"Ada, Kang!", Ratih sedikit membuka pintu kamar, badannya menjegal pintu, menghalangi Nia yang masih asik berdandan. Khawatir Kang Arya melihat aurat Nia.
"Kita makan mie instan dulu aja ya?"
"Muhun, Kang!"
Kang Arya pergi ke halaman belakang, menebang tiga tandan daun pisang. Dicucinya daun-daun pisang itu, lalu dilap dan disimpan di tempat yang aman agar tak terjilat anjing penjaga yang sejak shubuh tadi lalu lalang di pintu belakang. Seakan berusaha mengenali orang baru. Sesekali anjing itu menyalak, tapi tak menyerang.
"Kang, ini ada beras. Mamah yang bawain. Lumayan buat sarapan sama-sama.", Ratih menawarkan beras pemberian ibunya.

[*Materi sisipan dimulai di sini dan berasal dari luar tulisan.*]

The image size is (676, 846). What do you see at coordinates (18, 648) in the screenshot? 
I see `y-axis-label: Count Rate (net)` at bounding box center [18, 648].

Kang Arya pergi ke kamar dan kembali sambil membawa panci kastel. Ratih dan Kang Arya sibuk menyiapkan sarapan di halaman belakang, sementara yang lain masih tertidur. Jangan berpikir mereka akan terlibat cinlok. Tak pernah terbersit dalam pikiran mereka berdua.

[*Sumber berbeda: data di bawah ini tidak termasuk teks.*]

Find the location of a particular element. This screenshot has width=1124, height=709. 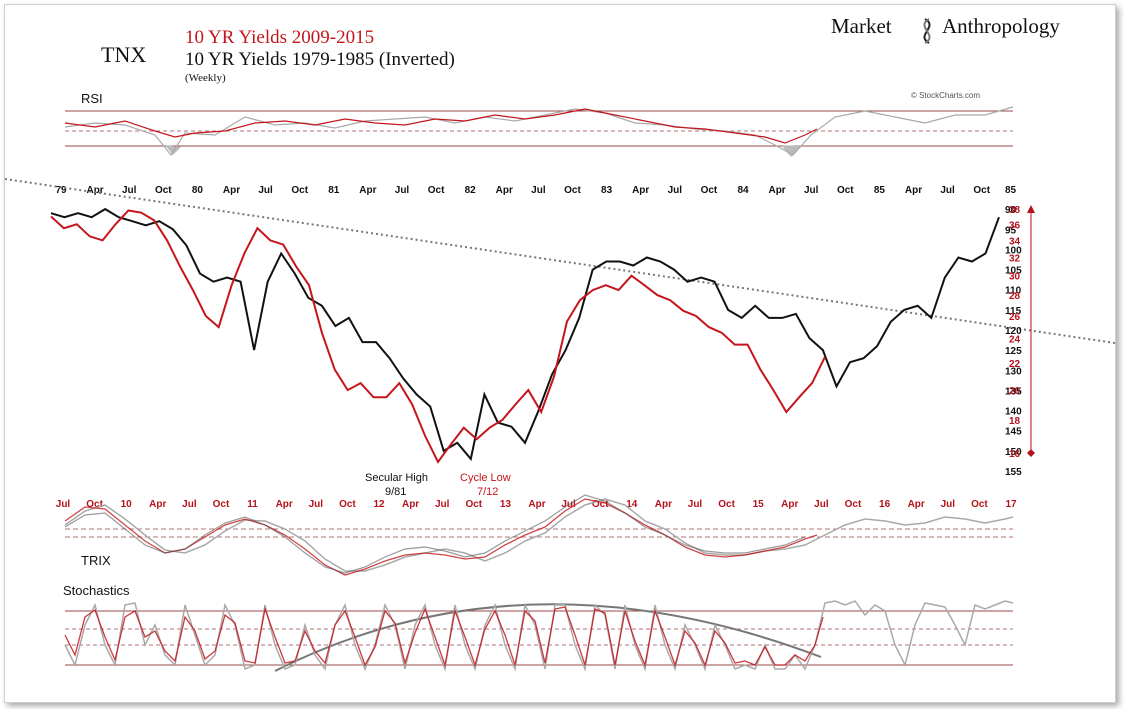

Nia belum selesai berdandan. Entah berapa jenis lotion yang ia oleskan untuk menutupi bekas jerawatnya. Belum lagi bedak dan lipstik yang berbeda jenis, dioleskan berlapis-lapis.
Kang Arya menghamparkan tiga helai daun pisang di ruang tengah, disusun memanjang. Menata nasi hangat di atasnya, ditata memanjang. Di pinggirannya, tersaji mie instan kecap yang tidak digoreng.
"Teh Nia, hayu makan!", ajak Ratih.
"Iya Teh, bentar dulu, dikit lagi!"
Ya, ampun! Belum selesai juga dandannya? Fyuh.